Thinking ecologically requires this transversal, trans- species, interscalar consciousness; and accruals, like that of Atlas, have emerged as its aesthetic paradigm. On one hand, accruals imitate organic processes, like growth or sedimentation. On the other (and more disturbingly), they are manifestations of landfill—of stuff endlessly discarded and accumulated. Taking these two faces together, accrual functions both to archive and forecast the Anthropocene’s material violence upon the biology and geology of the planet. In any case, it pushes us toward a different subjectivity or ‘an undoing of the question of the whole earth and whole subject’, as one of Atlas’s texts puts it.

The taxonomy sorts what’s worthy of our attention from what’s not, while accrual leaves us with the gross as well as the good. What to do with that gross is a problem that ecological thinking repeatedly rams up against. The unsettling underside to Frankovich’s ‘account of what’s happening with or without the human’ is the possibility that there is a time to come when humans won’t be around to witness things, let alone shunt them into categories and museum vitrines.

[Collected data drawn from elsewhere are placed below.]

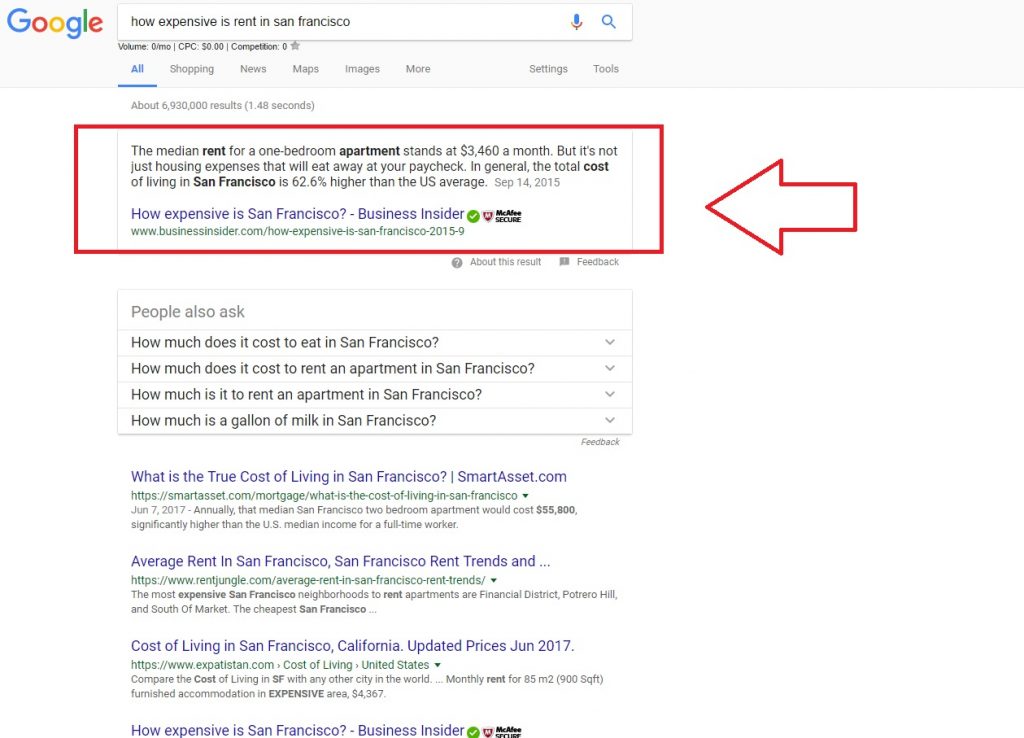The image size is (1024, 738).
Task: Click the Feedback flag icon under snippet
Action: pyautogui.click(x=565, y=262)
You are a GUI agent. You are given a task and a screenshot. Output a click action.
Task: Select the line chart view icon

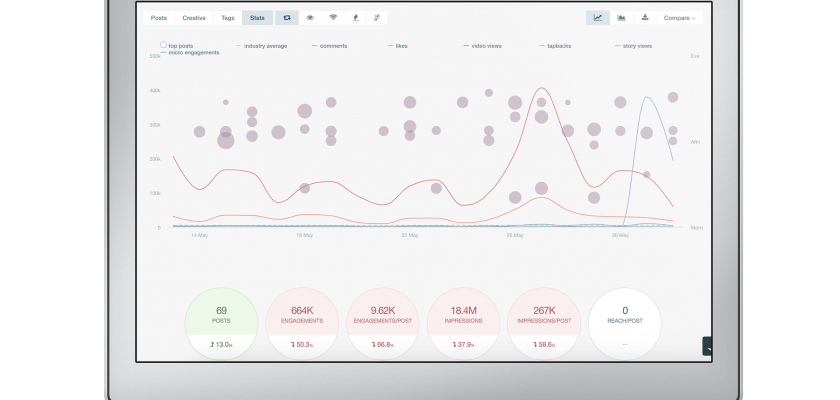(x=598, y=18)
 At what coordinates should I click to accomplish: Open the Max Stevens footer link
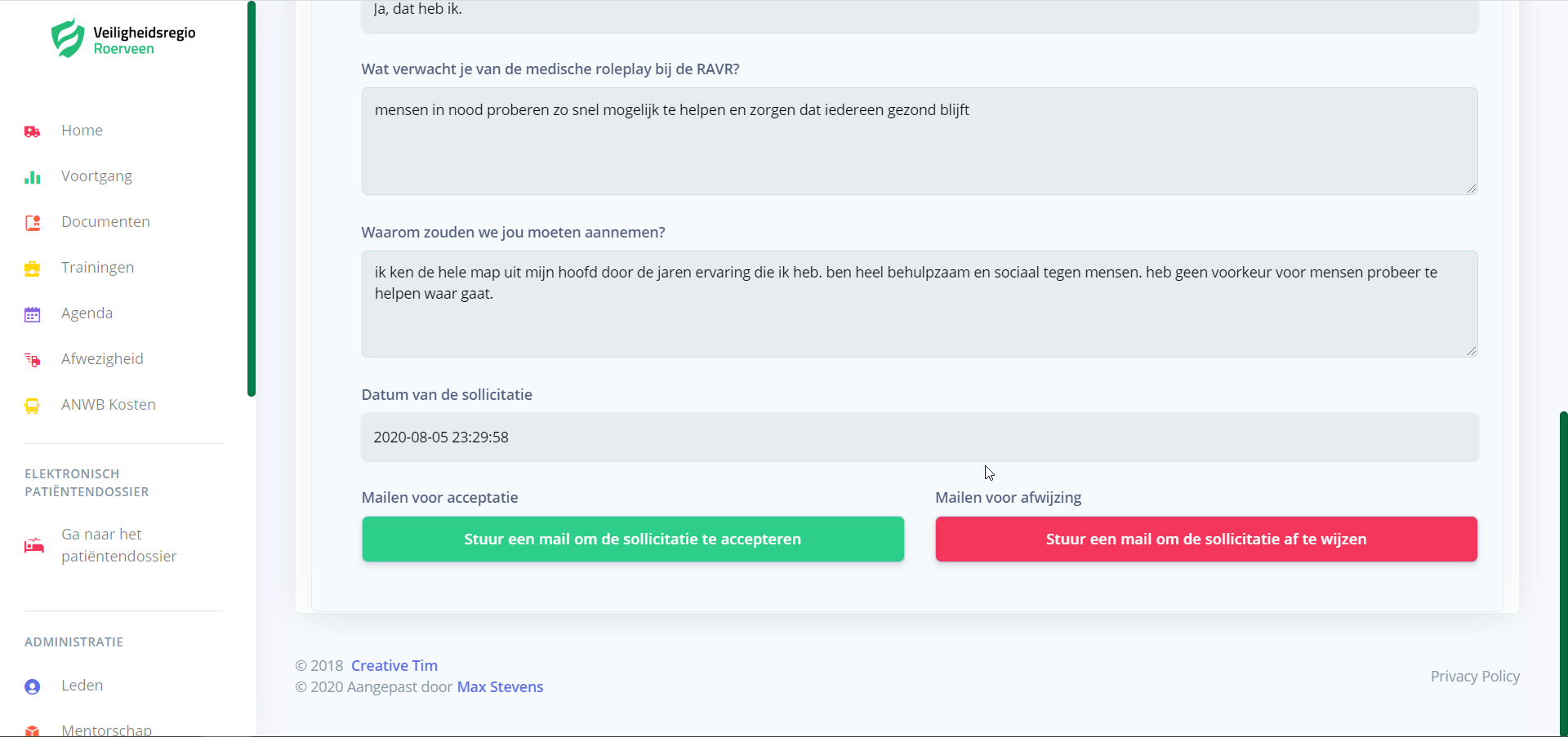tap(500, 686)
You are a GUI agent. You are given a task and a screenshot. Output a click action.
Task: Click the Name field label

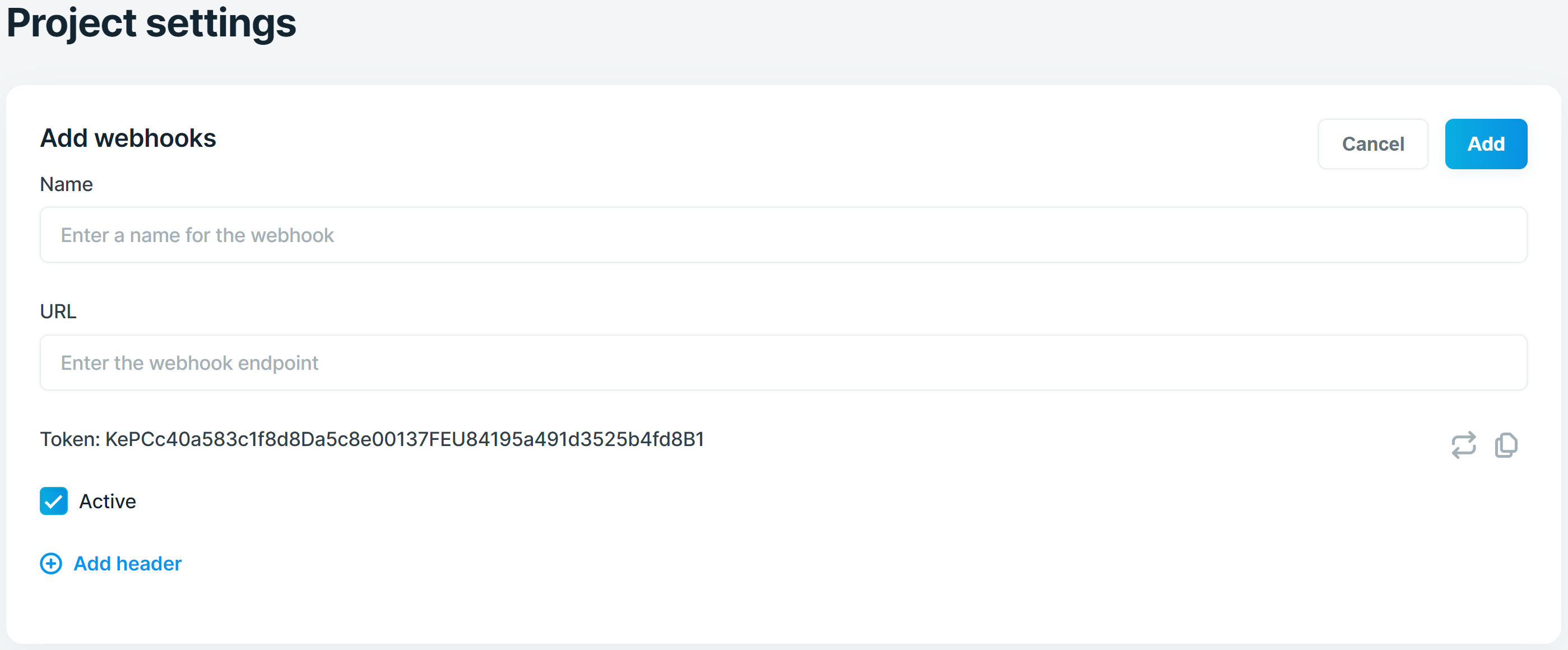(x=66, y=184)
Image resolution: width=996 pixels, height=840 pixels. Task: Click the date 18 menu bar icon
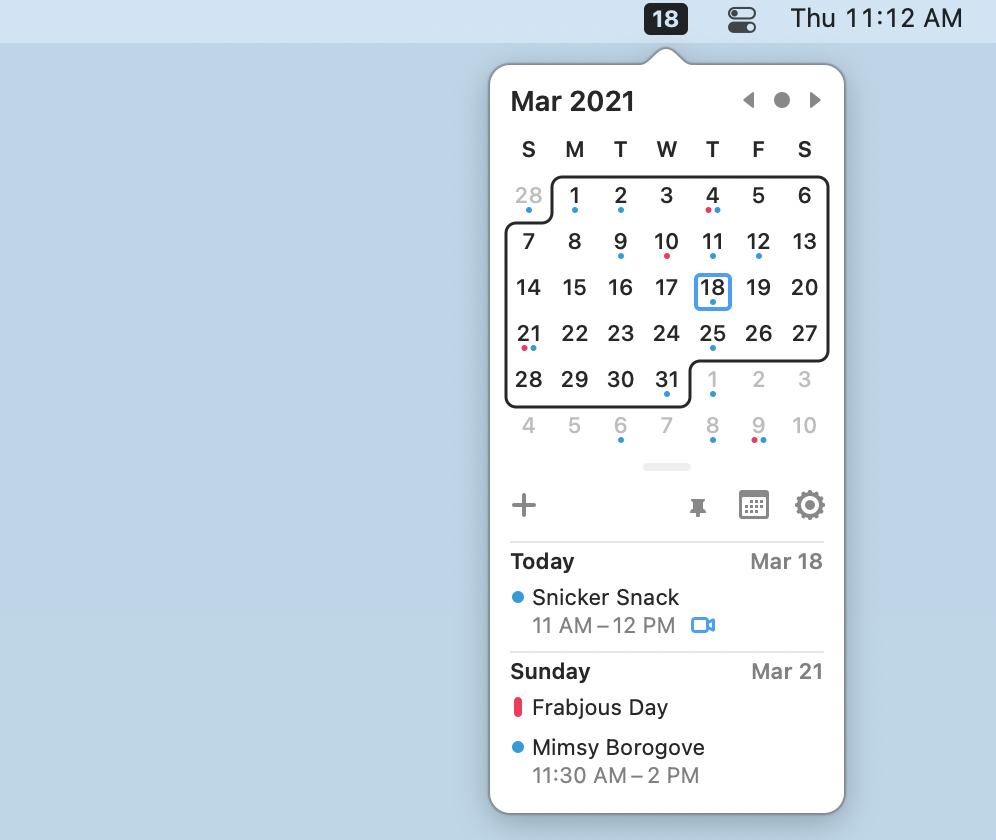(666, 19)
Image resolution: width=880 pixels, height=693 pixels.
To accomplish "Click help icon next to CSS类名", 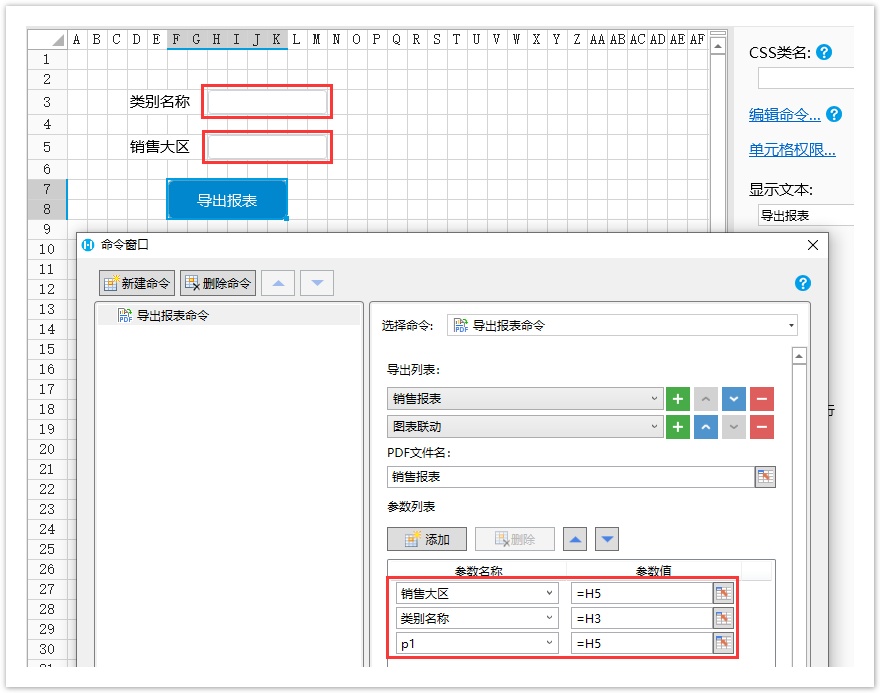I will pos(824,53).
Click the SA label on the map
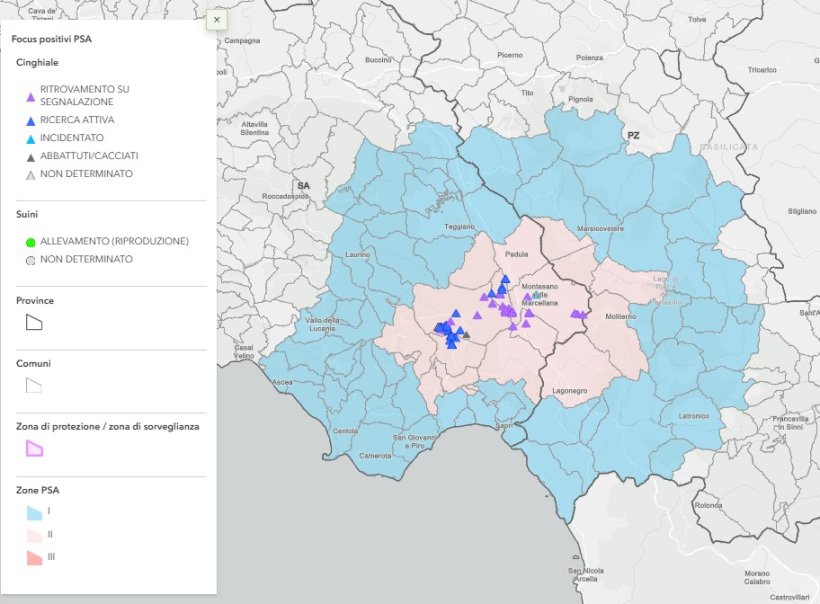Screen dimensions: 820x604 tap(302, 186)
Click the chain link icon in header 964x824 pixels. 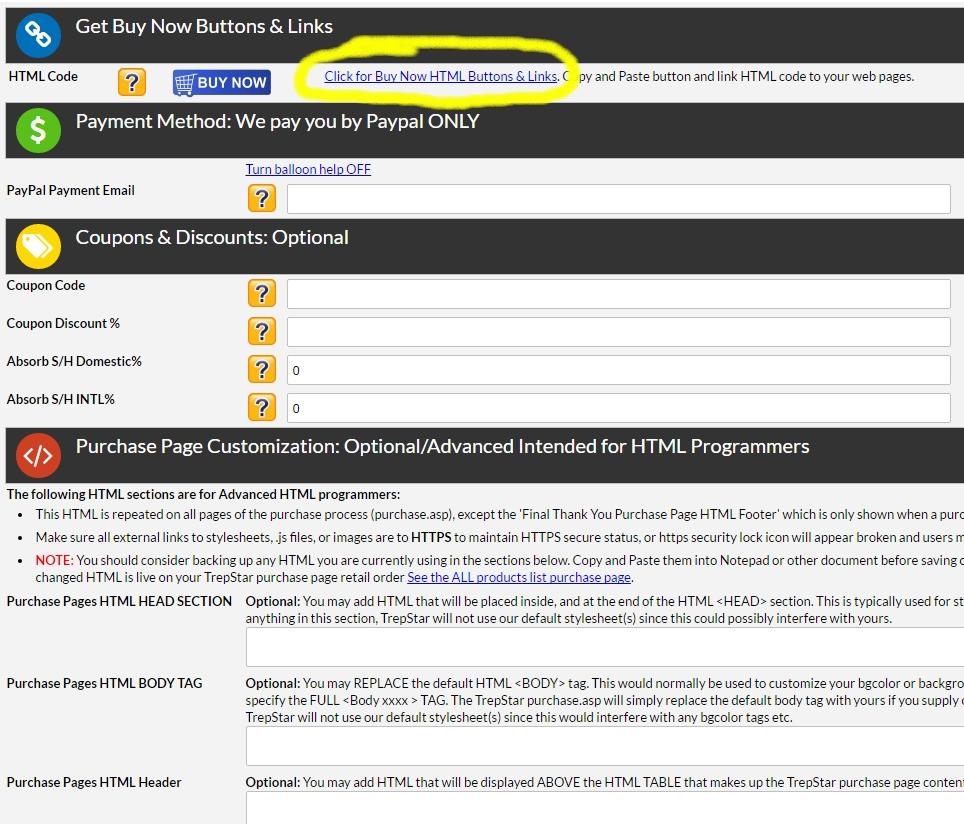tap(38, 35)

This isn’t to conclude that the ‘anti-taxonomy’ permits us to nihilistically and uncaringly free fall towards extinction, clinging tight to ‘not knowing what to do’ as some kind of absolution. As is typical in her practice, Atlas of Anti-Taxonomies is held together by Frankovich’s faith in different ways of being. Some of these are newly emerging from the muck of environmental decline, but others represent a long history of thinking and being in a way that cares for the nonhuman world. In wall texts placed around the space, Frankovich acknowledges the Māori and Aboriginal peoples in whose sovereign lands she took her images. These might give pause to viewers otherwise ‘undergoing non-linear leaps’ through the image ecosystem—holding them in place with a human history that has unspooled alongside the lichens and the fungi and the waterways, largely without damaging them.

Like the taxonomist she antagonises, Frankovich believes in the infinitude of human knowledge. Where the taxonomy assumes a singular, omniscient view and hold over the planet, An Atlas of Anti-Taxonomies sees ways of knowing as one of the many things accruing, multiplying, metabolising, and outwitting systems and categories—always needling up to and past its own limits, out into the greyscale grid.